● Problem description: Using the records below, repeat exactly the lines from the one holding "Read more (350, 129)" through the one holding "[Pinterest] (326, 2550)", both ends included, and no others.
### Excerpted data
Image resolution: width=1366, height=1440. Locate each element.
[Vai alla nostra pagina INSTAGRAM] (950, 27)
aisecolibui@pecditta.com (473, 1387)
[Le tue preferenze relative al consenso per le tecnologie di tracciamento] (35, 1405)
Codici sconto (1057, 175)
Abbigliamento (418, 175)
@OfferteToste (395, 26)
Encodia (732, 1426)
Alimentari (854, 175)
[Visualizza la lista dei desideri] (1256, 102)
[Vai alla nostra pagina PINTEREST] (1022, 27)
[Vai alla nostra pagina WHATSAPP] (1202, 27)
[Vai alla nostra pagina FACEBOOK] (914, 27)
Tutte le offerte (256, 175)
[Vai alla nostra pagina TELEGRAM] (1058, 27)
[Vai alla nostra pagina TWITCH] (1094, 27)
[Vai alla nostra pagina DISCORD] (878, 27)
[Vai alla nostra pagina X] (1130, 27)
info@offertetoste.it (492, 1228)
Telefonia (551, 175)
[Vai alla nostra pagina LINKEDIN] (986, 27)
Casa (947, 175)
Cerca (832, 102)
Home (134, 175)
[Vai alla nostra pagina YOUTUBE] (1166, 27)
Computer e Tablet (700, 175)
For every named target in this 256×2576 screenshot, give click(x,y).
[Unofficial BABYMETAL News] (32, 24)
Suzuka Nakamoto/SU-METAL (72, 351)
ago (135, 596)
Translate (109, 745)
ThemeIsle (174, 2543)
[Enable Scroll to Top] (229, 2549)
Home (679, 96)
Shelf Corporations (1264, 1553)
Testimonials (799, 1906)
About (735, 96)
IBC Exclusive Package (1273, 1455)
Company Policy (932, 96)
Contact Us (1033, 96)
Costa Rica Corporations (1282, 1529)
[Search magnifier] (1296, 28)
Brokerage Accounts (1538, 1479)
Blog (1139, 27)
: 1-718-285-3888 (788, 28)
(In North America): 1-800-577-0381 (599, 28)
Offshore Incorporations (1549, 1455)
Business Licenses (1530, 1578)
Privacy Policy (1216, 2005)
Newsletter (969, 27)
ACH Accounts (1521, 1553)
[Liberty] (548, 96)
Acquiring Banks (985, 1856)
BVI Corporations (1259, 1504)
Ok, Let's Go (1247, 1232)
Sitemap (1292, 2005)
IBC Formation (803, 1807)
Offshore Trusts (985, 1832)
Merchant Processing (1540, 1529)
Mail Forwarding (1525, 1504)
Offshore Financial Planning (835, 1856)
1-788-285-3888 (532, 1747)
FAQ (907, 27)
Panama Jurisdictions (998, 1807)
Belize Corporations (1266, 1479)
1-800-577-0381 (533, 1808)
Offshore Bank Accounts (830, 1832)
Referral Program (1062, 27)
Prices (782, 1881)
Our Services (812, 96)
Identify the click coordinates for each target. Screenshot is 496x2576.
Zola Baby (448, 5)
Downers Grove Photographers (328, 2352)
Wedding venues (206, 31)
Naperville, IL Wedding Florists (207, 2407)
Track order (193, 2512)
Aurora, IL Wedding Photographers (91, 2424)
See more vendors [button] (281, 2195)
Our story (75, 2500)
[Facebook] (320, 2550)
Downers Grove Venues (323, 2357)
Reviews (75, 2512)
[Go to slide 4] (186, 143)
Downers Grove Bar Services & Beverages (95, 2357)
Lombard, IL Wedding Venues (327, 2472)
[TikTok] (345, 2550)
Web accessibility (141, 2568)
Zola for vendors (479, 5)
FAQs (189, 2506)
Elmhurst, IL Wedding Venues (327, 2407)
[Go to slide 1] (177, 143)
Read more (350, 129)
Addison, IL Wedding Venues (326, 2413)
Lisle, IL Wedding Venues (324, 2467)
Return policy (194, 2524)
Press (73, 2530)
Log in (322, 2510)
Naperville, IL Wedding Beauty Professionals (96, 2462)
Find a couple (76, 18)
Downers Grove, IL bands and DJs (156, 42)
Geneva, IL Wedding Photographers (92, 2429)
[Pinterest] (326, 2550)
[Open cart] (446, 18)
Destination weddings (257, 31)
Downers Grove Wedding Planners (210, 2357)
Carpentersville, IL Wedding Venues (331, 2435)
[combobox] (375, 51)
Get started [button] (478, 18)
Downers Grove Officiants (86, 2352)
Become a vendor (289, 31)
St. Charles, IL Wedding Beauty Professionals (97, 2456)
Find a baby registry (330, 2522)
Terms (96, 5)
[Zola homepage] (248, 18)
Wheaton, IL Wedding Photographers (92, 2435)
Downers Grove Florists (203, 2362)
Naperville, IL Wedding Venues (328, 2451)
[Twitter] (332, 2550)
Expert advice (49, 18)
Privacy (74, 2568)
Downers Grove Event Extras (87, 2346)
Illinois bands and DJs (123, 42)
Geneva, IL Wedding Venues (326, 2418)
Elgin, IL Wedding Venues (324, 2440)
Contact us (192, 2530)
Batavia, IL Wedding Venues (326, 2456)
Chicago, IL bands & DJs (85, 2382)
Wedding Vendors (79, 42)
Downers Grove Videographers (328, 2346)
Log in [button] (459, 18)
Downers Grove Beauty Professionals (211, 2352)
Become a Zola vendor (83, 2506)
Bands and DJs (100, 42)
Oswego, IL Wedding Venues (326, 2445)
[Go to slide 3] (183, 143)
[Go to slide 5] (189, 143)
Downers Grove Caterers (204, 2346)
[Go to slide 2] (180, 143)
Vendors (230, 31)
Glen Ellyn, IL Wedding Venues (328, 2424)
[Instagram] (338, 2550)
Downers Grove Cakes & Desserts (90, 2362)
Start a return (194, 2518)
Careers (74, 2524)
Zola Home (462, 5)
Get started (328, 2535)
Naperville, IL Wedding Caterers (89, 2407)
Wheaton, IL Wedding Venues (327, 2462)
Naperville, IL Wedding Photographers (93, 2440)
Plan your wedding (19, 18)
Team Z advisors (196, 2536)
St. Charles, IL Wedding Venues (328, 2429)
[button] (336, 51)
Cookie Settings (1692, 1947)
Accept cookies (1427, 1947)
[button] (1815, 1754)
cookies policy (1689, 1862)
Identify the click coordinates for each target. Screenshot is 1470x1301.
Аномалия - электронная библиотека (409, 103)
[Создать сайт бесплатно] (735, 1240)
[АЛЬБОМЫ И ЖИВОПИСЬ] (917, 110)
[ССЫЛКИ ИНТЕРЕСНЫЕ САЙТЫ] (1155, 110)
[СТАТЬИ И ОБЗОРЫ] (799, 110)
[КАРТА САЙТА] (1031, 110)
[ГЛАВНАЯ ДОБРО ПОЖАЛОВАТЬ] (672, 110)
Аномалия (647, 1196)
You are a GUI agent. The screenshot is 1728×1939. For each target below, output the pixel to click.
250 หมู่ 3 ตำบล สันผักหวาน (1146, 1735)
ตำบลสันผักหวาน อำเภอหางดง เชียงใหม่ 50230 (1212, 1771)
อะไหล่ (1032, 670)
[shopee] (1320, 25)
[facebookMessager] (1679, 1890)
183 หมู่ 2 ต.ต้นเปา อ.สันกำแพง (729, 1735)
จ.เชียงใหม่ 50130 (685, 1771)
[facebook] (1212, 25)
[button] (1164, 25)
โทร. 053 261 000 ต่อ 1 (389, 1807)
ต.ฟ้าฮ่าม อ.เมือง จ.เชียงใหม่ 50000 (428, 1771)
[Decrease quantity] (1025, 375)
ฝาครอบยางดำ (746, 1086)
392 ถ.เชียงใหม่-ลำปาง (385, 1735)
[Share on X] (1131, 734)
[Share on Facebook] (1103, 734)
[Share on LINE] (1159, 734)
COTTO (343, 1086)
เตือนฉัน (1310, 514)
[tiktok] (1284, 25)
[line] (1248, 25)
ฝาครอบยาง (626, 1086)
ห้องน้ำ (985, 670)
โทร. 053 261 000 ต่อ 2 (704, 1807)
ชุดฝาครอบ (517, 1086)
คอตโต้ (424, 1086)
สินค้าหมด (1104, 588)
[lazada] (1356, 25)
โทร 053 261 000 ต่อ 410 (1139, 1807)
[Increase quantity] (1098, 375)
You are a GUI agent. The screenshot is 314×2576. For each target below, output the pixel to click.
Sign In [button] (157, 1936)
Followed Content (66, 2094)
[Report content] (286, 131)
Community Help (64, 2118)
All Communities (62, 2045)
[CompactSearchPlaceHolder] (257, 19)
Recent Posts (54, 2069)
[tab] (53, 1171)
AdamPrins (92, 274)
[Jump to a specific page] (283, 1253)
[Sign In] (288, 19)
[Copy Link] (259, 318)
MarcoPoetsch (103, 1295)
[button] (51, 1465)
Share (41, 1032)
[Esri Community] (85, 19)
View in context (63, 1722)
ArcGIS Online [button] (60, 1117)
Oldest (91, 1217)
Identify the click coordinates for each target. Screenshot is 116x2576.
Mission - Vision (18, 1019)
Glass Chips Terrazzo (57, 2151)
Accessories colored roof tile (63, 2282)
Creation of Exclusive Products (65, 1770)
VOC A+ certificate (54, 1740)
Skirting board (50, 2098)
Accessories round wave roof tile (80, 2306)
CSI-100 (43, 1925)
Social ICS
######
● Written reply:
Read more (350, 129)
Addison, IL Wedding Venues (326, 2413)
Lisle, IL Wedding Venues (324, 2467)
Return policy (194, 2524)
Press (73, 2530)
Log in (322, 2510)
Naperville, IL Wedding Beauty Professionals (96, 2462)
Find a couple (76, 18)
Downers Grove, IL bands and DJs (156, 42)
Geneva, IL Wedding Photographers (92, 2429)
[Pinterest] (326, 2550)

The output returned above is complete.